Personal information
- Full name: Harry Millington
- Born: 28 May 1908 unknown
- Died: unknown

Playing information
- Position: Second-row, Loose forward
Club
| Years | Team | Pld | T | G | FG | P |
| 1927–47 | Widnes | 460 | 65 | 0 | 0 | 195 |
| 1940–41 | → Oldham (guest) | 4 | 0 | 0 | 0 | 0 |
| 1941–42 | → Halifax (guest) | 2 |  |  |  |  |
|  | Total | 466 | 65 | 0 | 0 | 195 |
Representative
| Years | Team | Pld | T | G | FG | P |
| 1937–37 | Lancashire | 1 |  |  |  |  |
| 1944 | England | 1 | 0 | 0 | 0 | 0 |
- Source:

= Harry Millington (rugby league) =

England international rugby league footballer (born 1908)

Harry Millington, was an English professional rugby league footballer who played in the 1920s, 1930s and 1940s. He played at representative level for England and Lancashire, and at club level for Widnes, Halifax (World War II guest) and Oldham RLFC (World War II guest), as a or .

==Playing career==
===International honours===
Harry Millington won a cap for England while at Widnes in 1944 against Wales.

===County honours===
Harry Millington played in Lancashire's 7-5 victory over Australia in the 1937–38 Kangaroo tour match at Wilderspool Stadium, Warrington on Wednesday 29 September 1937, in front of a crowd of 16,250.

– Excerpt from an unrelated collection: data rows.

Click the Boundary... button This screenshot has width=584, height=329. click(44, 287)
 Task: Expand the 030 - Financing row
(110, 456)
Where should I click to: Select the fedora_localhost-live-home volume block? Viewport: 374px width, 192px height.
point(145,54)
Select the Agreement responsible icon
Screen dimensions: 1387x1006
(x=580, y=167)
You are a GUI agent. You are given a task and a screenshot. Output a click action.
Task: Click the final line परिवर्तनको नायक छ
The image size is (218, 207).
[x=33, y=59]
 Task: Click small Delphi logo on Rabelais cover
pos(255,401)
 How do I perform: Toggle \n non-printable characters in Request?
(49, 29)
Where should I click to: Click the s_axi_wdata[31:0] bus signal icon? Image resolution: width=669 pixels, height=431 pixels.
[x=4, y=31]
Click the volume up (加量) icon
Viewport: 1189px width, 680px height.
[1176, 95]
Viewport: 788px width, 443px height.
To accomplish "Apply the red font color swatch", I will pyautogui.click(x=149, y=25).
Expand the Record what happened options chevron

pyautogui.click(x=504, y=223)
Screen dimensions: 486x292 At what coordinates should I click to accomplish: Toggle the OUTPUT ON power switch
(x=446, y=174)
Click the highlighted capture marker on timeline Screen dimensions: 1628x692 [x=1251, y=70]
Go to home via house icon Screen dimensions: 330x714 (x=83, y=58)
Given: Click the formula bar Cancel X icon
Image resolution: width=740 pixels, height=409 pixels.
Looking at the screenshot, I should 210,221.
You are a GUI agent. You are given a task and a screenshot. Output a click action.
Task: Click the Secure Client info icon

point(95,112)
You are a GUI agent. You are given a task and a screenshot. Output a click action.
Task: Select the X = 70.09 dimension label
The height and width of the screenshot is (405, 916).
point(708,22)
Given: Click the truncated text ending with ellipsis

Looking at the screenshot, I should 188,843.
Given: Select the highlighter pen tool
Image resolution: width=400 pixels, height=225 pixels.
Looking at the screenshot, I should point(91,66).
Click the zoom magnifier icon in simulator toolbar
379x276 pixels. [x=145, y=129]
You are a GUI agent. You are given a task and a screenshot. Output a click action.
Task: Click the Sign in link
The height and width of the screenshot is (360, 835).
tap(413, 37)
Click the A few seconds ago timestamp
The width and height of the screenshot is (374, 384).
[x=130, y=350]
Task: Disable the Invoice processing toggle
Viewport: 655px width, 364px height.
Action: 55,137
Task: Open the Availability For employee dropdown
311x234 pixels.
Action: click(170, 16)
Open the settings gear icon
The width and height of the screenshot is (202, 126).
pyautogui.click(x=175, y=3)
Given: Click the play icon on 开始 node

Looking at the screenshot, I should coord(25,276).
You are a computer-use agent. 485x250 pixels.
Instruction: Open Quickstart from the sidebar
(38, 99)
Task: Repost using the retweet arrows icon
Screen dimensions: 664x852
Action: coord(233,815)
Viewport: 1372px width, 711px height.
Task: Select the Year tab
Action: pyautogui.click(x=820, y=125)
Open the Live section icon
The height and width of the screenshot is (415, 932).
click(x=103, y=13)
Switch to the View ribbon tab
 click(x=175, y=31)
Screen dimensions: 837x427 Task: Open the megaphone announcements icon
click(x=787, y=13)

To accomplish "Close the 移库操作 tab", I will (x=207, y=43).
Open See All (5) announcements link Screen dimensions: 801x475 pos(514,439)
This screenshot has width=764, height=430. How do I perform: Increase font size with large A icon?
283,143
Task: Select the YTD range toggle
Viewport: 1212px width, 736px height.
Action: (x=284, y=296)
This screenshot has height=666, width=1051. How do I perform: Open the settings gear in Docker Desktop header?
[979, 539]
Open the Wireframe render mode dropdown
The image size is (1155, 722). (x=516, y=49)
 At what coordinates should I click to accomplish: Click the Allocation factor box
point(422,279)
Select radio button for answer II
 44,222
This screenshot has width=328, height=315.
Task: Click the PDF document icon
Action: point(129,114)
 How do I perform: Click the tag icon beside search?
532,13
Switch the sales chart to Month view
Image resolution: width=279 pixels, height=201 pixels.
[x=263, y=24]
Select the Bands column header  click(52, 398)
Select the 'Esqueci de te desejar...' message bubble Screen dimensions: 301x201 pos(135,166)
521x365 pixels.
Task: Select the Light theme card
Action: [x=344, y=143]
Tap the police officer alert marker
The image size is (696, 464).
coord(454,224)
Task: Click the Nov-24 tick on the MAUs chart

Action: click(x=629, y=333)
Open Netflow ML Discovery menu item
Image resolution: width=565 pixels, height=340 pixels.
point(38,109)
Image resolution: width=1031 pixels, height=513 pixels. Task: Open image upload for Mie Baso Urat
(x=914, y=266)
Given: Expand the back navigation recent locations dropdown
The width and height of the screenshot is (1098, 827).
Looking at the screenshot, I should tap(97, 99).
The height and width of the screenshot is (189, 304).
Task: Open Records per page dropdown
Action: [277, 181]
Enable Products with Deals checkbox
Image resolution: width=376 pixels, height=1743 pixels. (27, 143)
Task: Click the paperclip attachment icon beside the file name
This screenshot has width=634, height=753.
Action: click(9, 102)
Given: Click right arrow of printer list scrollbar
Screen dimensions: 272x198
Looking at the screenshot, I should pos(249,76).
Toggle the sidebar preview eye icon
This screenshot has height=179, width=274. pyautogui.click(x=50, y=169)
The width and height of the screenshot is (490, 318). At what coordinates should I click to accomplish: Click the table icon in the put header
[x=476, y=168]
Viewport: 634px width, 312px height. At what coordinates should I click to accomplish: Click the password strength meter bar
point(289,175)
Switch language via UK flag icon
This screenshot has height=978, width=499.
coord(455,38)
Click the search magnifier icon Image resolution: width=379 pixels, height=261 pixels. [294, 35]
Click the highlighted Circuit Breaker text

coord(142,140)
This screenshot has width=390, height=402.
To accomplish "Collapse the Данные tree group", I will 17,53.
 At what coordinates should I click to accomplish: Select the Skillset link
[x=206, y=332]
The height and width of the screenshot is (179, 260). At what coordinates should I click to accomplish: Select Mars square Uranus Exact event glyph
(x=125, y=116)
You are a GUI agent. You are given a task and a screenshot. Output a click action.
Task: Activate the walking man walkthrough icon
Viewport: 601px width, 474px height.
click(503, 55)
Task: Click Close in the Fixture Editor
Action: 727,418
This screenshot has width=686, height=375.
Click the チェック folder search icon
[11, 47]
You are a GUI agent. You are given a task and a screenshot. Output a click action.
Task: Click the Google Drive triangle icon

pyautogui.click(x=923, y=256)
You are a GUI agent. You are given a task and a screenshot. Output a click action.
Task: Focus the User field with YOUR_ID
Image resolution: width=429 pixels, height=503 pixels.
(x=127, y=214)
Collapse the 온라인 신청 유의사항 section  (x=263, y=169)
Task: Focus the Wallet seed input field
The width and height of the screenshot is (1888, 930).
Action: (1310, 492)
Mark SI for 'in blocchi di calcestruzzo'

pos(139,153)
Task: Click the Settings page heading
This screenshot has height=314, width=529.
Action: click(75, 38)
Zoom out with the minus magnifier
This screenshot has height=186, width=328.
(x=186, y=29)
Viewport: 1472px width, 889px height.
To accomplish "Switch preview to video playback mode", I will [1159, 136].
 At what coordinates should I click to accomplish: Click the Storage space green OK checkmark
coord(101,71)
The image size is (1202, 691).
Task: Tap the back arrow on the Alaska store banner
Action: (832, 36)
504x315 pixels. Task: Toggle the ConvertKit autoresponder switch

===Challenge Cup Final appearances===
Harry Millington played in Widnes' 10-3 victory over St. Helens in the 1929–30 Challenge Cup Final during the 1929–30 season at Wembley Stadium, London on Saturday 3 May 1930 in front of a crowd of 36,544, played in the 5-11 defeat by Hunslet in the 1933–34 Challenge Cup Final during the 1933–34 season at Wembley Stadium, London on Saturday 5 May 1934, and played in the 18-5 victory over Keighley in the 1936–37 Challenge Cup Final at Wembley Stadium, London on Saturday 8 May 1937.

===County Cup Final appearances===
Harry Millington played in Widnes' 7-3 victory over Wigan in the 1945–46 Lancashire Cup Final during the 1945–46 season at Wilderspool Stadium, Warrington on Saturday 27 October 1945.

==Honoured at Widnes==
Harry Millington is a Widnes Hall Of Fame Inductee.